As we explore Monte Carlo methods, which learn from sampled episodes of experience, a fundamental question arises: which policy are we actually learning about? The answer distinguishes between two major categories of RL algorithms: on-policy and off-policy learning.
Understanding this distinction is significant because it affects how we can gather experience and what we can learn from it. It influences algorithm design, stability, and flexibility, particularly when balancing exploration (trying new actions) and exploitation (using known good actions).
In on-policy methods, the agent learns about the value function or policy it is currently following. Think of it as learning "on the job." The policy used to generate the interaction data (the episodes) is the same policy that the agent is trying to evaluate and improve.
Let's say the agent is following a policy π. It interacts with the environment using actions chosen according to π. It collects episodes like (S0,A0,R1,S1,A1,R2,...,ST). The returns calculated from these episodes are then used to estimate Vπ(s) or Qπ(s,a), the value functions for this specific policy π. Subsequently, π is improved based on these updated value estimates, perhaps by making it more greedy with respect to the learned action values. The next batch of experience is then generated using this improved policy.
Characteristics of On-Policy Learning:
A typical example within Monte Carlo is On-Policy First-Visit MC Control, which we will detail shortly. It uses returns generated by an ϵ-soft policy to improve that same ϵ-soft policy.

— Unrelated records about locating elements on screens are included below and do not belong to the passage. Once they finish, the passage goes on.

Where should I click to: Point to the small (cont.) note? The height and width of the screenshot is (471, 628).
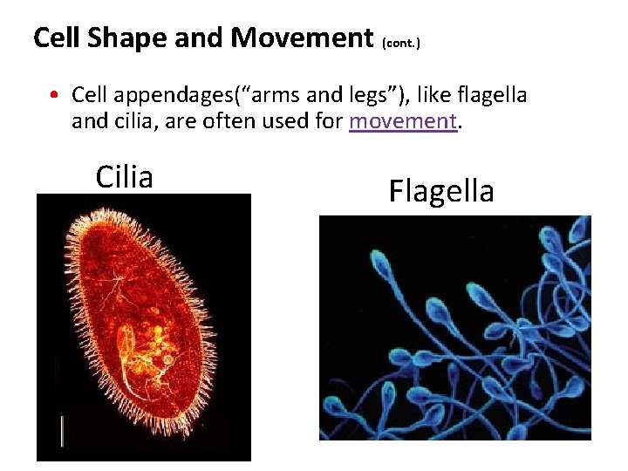[x=401, y=42]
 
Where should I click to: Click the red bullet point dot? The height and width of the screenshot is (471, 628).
[x=54, y=94]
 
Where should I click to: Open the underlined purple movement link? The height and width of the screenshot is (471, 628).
[x=403, y=121]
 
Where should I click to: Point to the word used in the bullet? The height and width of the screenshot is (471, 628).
[x=293, y=121]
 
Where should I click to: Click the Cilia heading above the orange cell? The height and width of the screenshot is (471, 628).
[x=124, y=176]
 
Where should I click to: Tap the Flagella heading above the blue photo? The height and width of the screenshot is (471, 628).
[x=441, y=190]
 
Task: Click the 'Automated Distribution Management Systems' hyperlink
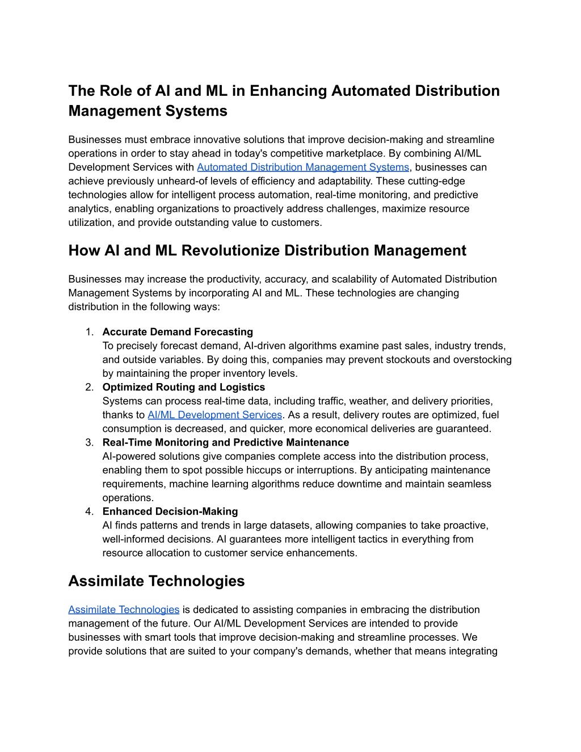[x=302, y=167]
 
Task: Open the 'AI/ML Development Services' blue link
[x=214, y=415]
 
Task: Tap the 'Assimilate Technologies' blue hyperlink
[x=124, y=610]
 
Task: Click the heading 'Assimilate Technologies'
[x=157, y=581]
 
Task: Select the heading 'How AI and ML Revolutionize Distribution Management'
[x=267, y=251]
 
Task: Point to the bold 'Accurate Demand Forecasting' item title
[x=178, y=332]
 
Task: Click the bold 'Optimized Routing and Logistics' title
[x=183, y=387]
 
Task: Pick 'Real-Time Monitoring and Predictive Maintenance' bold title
[x=225, y=442]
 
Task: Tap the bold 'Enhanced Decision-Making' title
[x=170, y=511]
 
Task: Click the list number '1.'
[x=89, y=332]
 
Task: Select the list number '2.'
[x=89, y=387]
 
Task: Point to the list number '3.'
[x=89, y=442]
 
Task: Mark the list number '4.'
[x=89, y=511]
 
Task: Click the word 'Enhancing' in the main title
[x=289, y=91]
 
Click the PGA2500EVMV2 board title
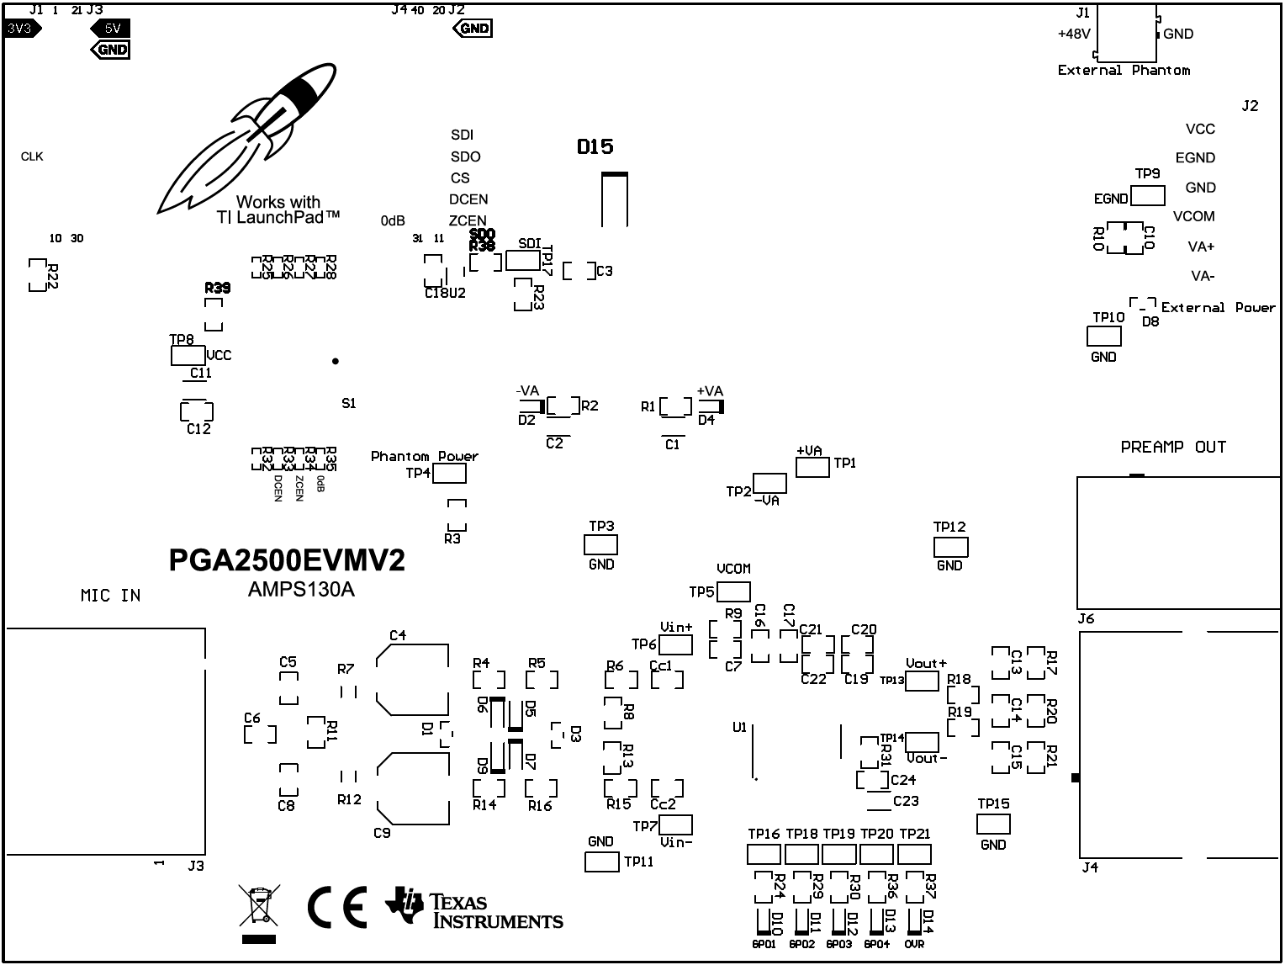(287, 560)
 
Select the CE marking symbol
(337, 907)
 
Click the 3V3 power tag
(22, 28)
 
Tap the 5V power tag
(110, 28)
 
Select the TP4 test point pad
(449, 474)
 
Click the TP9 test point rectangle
(1148, 196)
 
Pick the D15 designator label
(595, 146)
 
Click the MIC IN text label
(110, 596)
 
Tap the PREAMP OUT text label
(1173, 447)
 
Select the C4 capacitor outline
(412, 680)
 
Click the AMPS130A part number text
(301, 590)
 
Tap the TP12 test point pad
(950, 547)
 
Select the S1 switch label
(349, 404)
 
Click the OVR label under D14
(914, 945)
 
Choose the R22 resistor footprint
(37, 275)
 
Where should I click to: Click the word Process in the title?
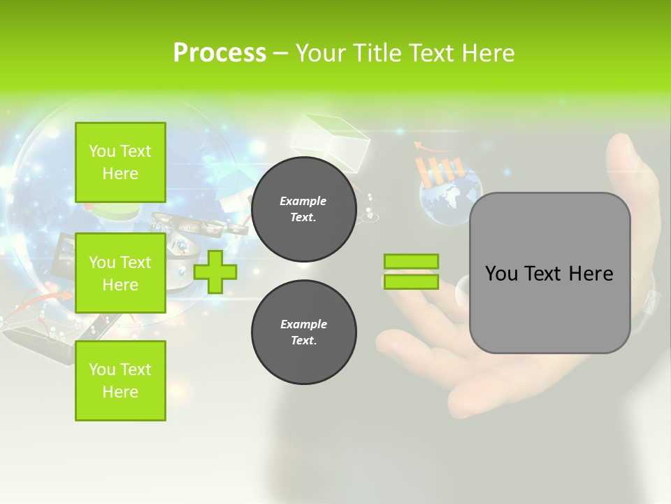point(219,53)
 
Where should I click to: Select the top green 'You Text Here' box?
point(120,162)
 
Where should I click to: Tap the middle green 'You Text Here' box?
point(120,273)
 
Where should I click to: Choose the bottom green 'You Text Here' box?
point(120,381)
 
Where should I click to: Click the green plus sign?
point(215,272)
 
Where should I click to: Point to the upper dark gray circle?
point(304,209)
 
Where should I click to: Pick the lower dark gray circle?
point(304,332)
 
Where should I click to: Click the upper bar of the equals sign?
point(411,262)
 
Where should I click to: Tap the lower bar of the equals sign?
point(411,282)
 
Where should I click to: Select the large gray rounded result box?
point(549,273)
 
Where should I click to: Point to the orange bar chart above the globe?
point(440,168)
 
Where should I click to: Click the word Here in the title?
point(488,53)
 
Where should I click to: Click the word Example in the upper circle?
point(303,201)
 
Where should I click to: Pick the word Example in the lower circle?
point(303,324)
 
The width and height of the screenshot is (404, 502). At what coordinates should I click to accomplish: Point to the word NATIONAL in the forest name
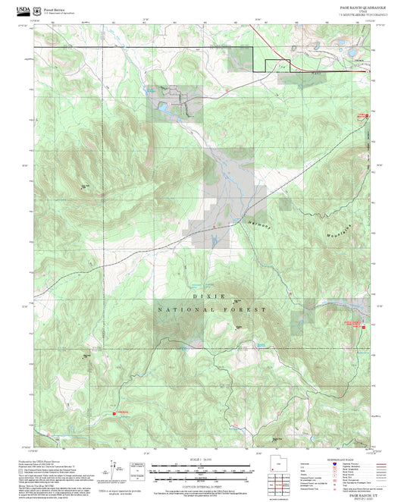pos(183,310)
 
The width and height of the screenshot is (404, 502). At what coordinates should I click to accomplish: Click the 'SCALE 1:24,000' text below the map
pos(201,460)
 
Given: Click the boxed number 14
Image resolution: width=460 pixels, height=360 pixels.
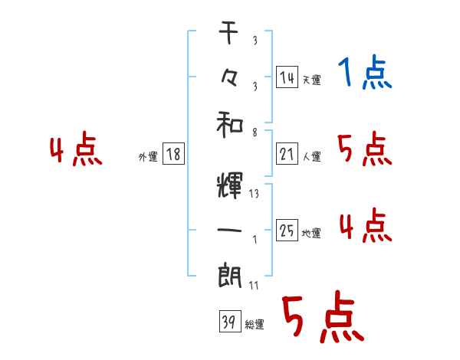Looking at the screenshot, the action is click(x=287, y=77).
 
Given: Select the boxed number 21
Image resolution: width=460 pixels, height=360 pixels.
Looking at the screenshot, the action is click(x=287, y=155).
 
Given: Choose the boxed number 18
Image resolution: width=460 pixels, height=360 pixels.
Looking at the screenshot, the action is click(x=173, y=155).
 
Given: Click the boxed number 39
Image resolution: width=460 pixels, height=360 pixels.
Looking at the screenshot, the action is click(x=227, y=322).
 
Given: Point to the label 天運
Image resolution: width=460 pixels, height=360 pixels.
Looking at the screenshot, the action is click(x=311, y=80).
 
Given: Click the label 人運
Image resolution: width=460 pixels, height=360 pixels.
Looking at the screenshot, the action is click(x=311, y=157).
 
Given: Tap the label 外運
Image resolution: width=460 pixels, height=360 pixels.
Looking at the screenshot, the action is click(x=147, y=157).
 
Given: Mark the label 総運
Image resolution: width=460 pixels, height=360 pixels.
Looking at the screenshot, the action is click(x=255, y=325).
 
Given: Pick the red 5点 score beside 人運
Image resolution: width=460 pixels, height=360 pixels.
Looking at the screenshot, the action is click(x=365, y=149).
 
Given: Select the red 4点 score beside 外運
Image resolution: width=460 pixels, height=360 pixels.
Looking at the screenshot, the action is click(x=76, y=150).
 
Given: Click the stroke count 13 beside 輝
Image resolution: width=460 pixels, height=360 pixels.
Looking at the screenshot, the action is click(x=254, y=194).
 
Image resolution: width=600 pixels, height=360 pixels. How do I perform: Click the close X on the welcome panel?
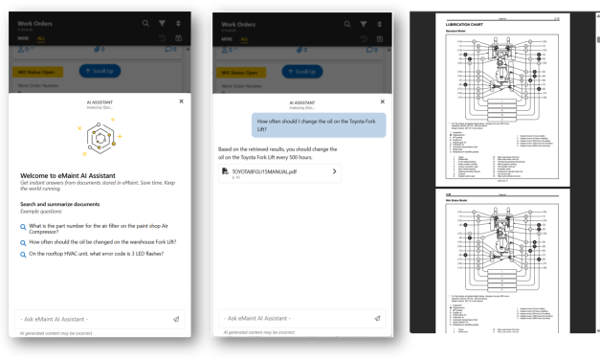pyautogui.click(x=181, y=101)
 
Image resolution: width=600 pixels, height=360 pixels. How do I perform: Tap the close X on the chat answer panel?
pyautogui.click(x=382, y=101)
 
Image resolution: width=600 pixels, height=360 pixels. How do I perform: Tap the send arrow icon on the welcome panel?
pyautogui.click(x=176, y=319)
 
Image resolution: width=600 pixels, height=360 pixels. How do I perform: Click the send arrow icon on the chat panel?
pyautogui.click(x=377, y=319)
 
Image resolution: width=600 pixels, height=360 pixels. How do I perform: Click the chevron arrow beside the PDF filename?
pyautogui.click(x=334, y=172)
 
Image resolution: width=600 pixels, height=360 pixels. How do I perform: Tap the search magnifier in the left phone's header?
pyautogui.click(x=145, y=22)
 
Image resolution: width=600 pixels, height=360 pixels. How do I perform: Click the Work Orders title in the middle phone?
pyautogui.click(x=240, y=22)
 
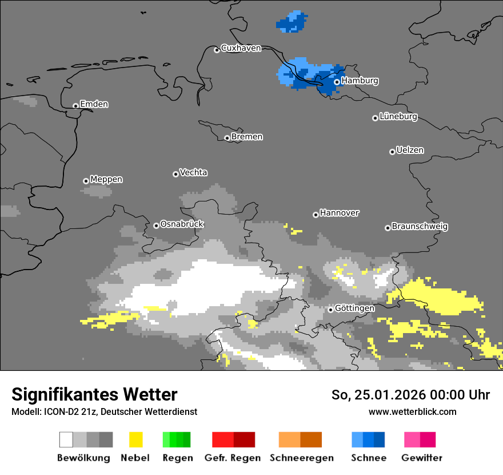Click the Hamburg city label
pos(360,81)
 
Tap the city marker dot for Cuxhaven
pos(217,50)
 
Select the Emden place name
pos(94,104)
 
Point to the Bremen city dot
pos(227,138)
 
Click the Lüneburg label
pos(398,117)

In off-policy methods, the agent learns about a target policy π using data generated from following a different behavior policy μ. Think of this as learning how to perform a task optimally (π) by observing someone else, possibly less skilled or more exploratory (μ), perform it.
The target policy π is usually the policy the agent ultimately wants to learn (e.g., the deterministic greedy policy that always chooses the action with the highest estimated value). The behavior policy μ, however, is the one used to actually interact with the environment and generate episodes. μ might be more exploratory than π to ensure it gathers data about a wider range of actions and states.
Why use Off-Policy Learning?
The Challenge: Since the data comes from μ, not π, the distribution of states visited and actions taken doesn't directly reflect what would happen under π. Actions preferred by π might be rare in the data generated by μ, and vice versa. Directly averaging returns from μ's episodes would yield estimates for Vμ or Qμ, not Vπ or Qπ.
The Solution (Conceptual): Off-policy methods need a way to correct for this mismatch. They often use techniques like Importance Sampling, which involves weighting the observed returns based on the relative probability of the experienced trajectory occurring under the target policy π versus the behavior policy μ. This adjusts the contribution of each episode to account for the difference in policies. We'll touch upon Importance Sampling in the context of Off-Policy MC later in this chapter.
Characteristics of Off-Policy Learning:
Q-learning, which we will encounter in the next chapter on Temporal-Difference learning, is a well-known off-policy algorithm.
Diagram comparing On-Policy and Off-Policy learning flows. On-policy uses the same policy (π) for interaction and learning. Off-policy uses a behavior policy (μ) for interaction to learn about a different target policy (π), requiring a correction step.
Feature | On-Policy Learning | Off-Policy Learning |
---|---|---|
Data Source | Policy being learned (π) | Separate behavior policy (μ) |
Target Policy | Policy being learned (π) | Often a different policy (π, e.g., greedy) |
Exploration | Built into the learning policy (π) | Handled by behavior policy (μ) |
Key Challenge | Balancing exploration/exploitation | Correcting for policy mismatch (variance) |
Flexibility | Lower (learns about what it does) | Higher (can learn optimal policy while exploring, use historical data) |
Example | On-Policy MC, SARSA | Off-Policy MC, Q-Learning |
In essence, the choice between on-policy and off-policy methods depends on the problem requirements. If you need to learn the value of the specific behavior strategy being used (including its exploration), on-policy is suitable. If you want to learn an optimal policy regardless of the exploration strategy used during data collection, or if you want to learn from data generated by a different agent or policy, off-policy methods provide the necessary mechanisms. As we proceed with Monte Carlo control, we'll see how this distinction plays out in algorithm design.